'''
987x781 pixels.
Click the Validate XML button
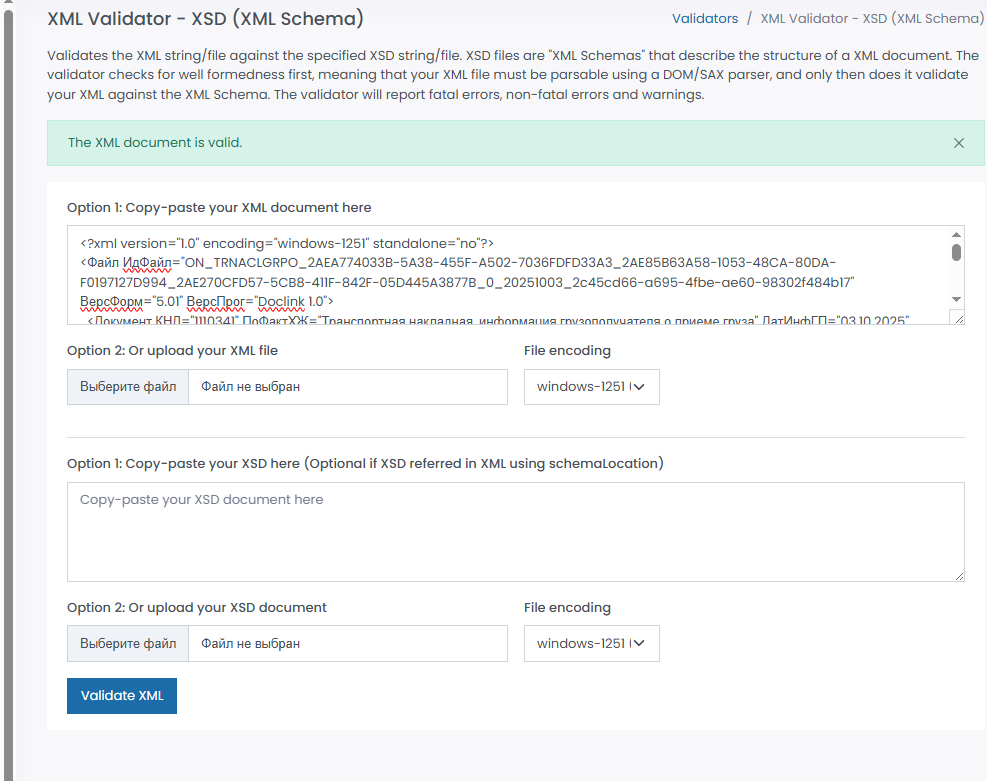coord(122,696)
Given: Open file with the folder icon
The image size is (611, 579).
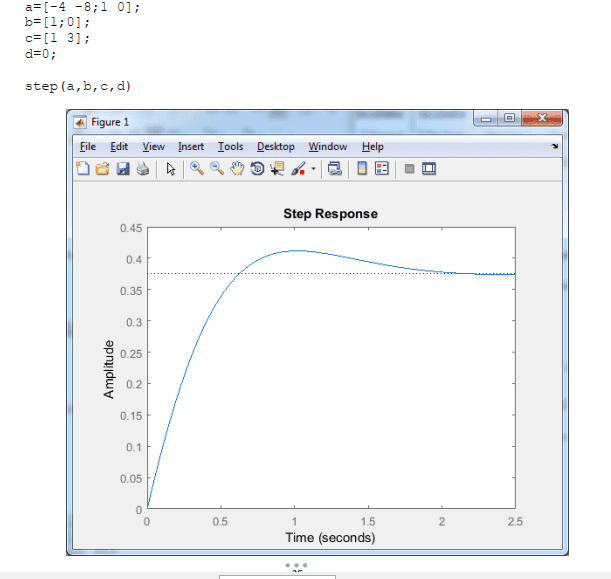Looking at the screenshot, I should coord(102,169).
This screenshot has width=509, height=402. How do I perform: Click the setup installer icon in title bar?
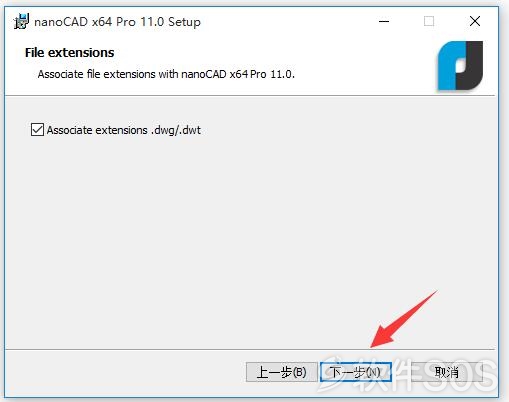(x=21, y=22)
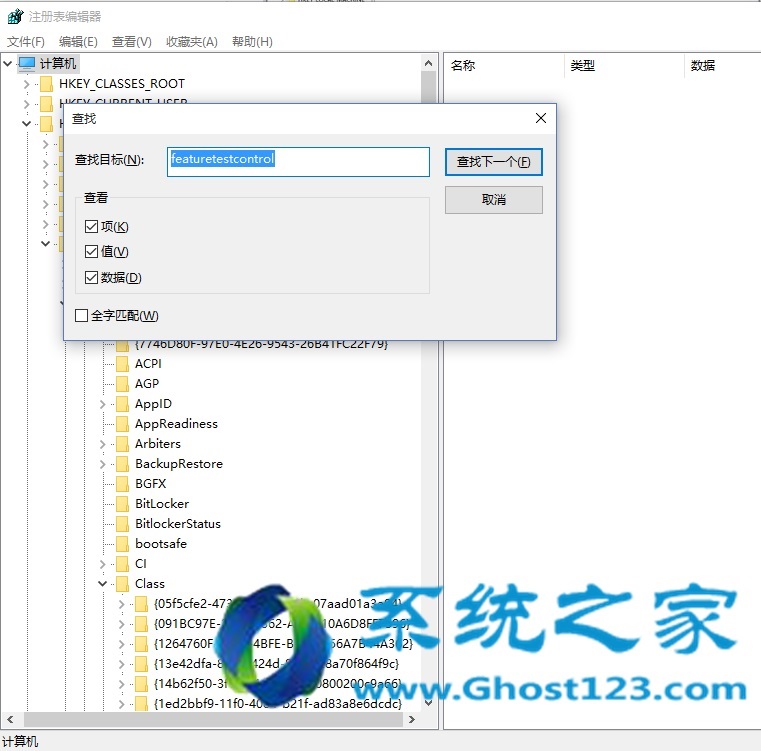761x751 pixels.
Task: Select the BGFX folder icon
Action: pyautogui.click(x=122, y=484)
'''
#### What you need to do
The entire listing is to be printed exactly, with each picture omitted.

#### Result of this exercise
987x781 pixels.
Click the Validate XML button
coord(122,696)
Given: Open file with the folder icon
The image size is (611, 579).
Looking at the screenshot, I should coord(102,169).
This screenshot has width=509, height=402. How do I perform: Click the setup installer icon in title bar?
(x=21, y=22)
761x751 pixels.
Task: Select the BGFX folder icon
Action: pyautogui.click(x=122, y=484)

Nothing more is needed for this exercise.